## Input for this task
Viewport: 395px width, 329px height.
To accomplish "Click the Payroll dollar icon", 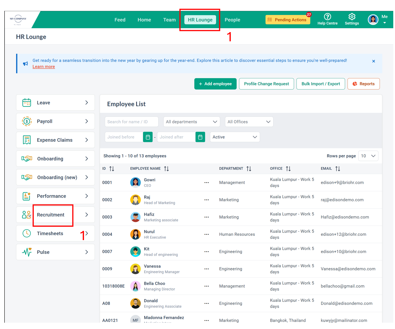I will click(26, 121).
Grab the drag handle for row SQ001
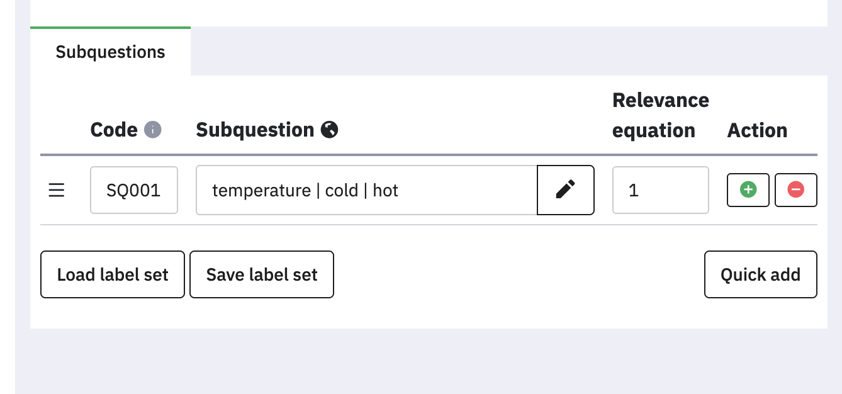 pyautogui.click(x=57, y=190)
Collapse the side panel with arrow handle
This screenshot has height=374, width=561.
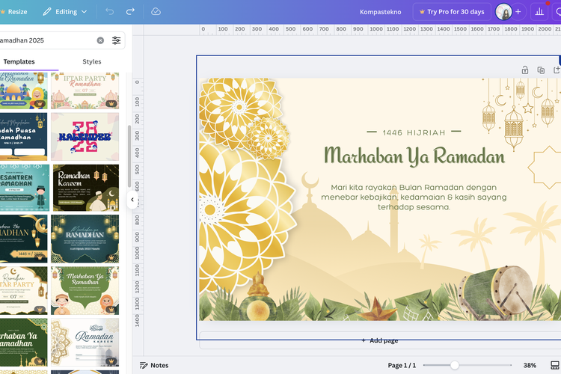pos(132,200)
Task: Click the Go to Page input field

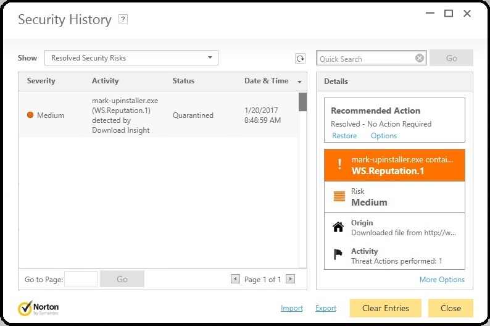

## What needs to be done
Give back, word for word, the lines of the listing that begin at the line containing "Collapse the side panel with arrow handle" and continue through the end of the listing. Leave out the pictures.

## Written answer
Collapse the side panel with arrow handle
This screenshot has height=374, width=561.
pos(132,200)
Task: Click the Go to Page input field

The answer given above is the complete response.